First Person: Cheslyn Baker - Time to dig up the truth about Richard's reign
What would Britain be like today if Richard III had won the battle of Bosworth and the country had not fallen to his cousin Henry Tudor? After all, Richard, at 33, was in his prime – who knows what good he might have gone on to achieve had his crown not been toppled.
He had already decreed laws to help the poor in the north. (The poor tended to be in the north at that time, apparently).
If Richard of York had not Done Battle In Vain, we would not have had a phrase to remember all the colours of the rainbow… we may also be experiencing a different type of Britain.
Of course, we will never know. But the discovery of his bones in their resting place under a Leicester car park has brought him, his works and reputation into the limelight.

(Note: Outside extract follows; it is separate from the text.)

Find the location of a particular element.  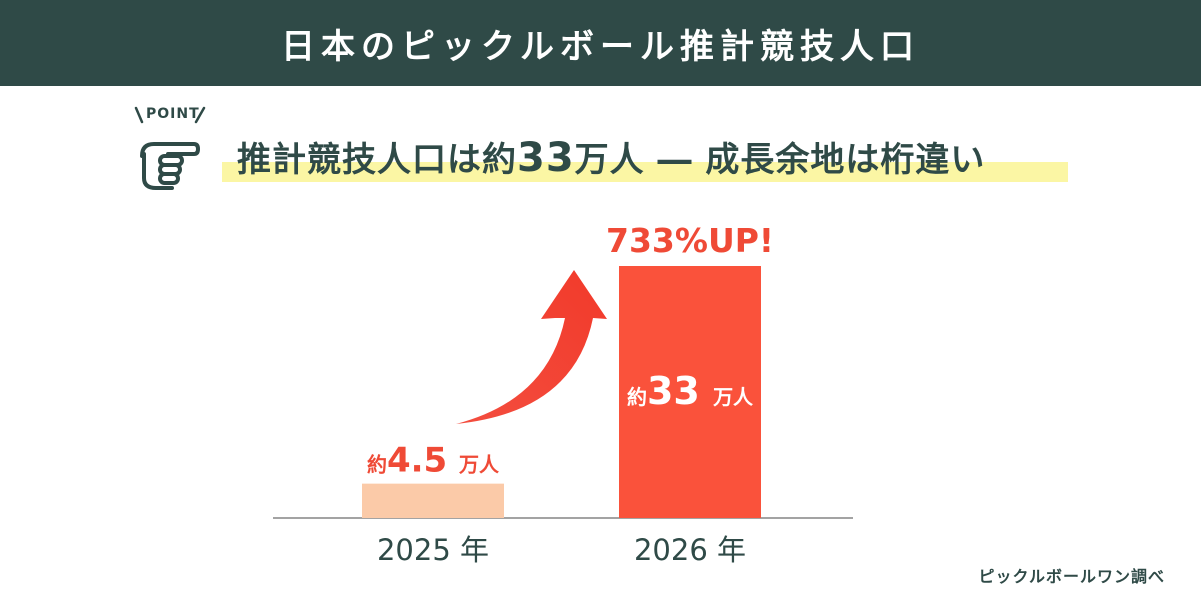

growth-arrow-icon is located at coordinates (532, 347).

The popping-up of the last of the Plantagenet Kings seems timely in 2013, when most good people of the realm are wondering where Britain is headed regarding social welfare for the poor.

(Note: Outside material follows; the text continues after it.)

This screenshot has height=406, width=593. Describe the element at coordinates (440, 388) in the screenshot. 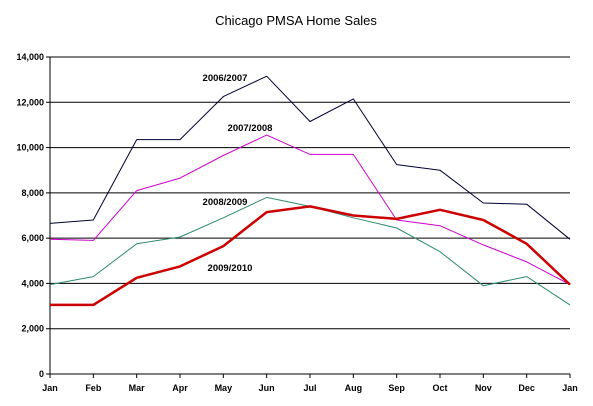

I see `x-tick-label: Oct` at that location.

Richard was known for his cleverness and fairness as well as his bravery. For most of his life, until he hit 30, he had been regarded as a paragon of virtue and a brilliant general.
The seeds of Richard's downfall were sown in his decision to usurp the throne from his 12-year-old nephew Edward V, who, together with his brother, were seen less and less until rumours of their death spread, as in The Princes in The Tower tale.
By September 1483, their fate was clear. There was never any proof, but they had certainly gone missing under Richard's watch.
In these rough tough times, Richard remained a much-loved and popular king. Thomas Langton, wrote that Richard "contents the people" and "many a poor man" being "relieved and helped by him and his commands".
Langton added. "God hath sent him to us for the weal of us all."
I like that idea. A very clever leader, with fairness and the needs of the common people at heart. These days, it is the leaders of governments who make all the rules, but back then, the King was the boss.
Years after his death, Richard III got a bad press by Shakespeare, but then the Bard was ruled closely by Elizabeth Tudor, so he could hardly have painted his Queen's enemy as otherwise. He unfairly linked Richard's twisted spine to a twisted character. Hopefully, his body's unearthing will prompt further digging into Richard III's true nature and we may learn something about ourselves in the process.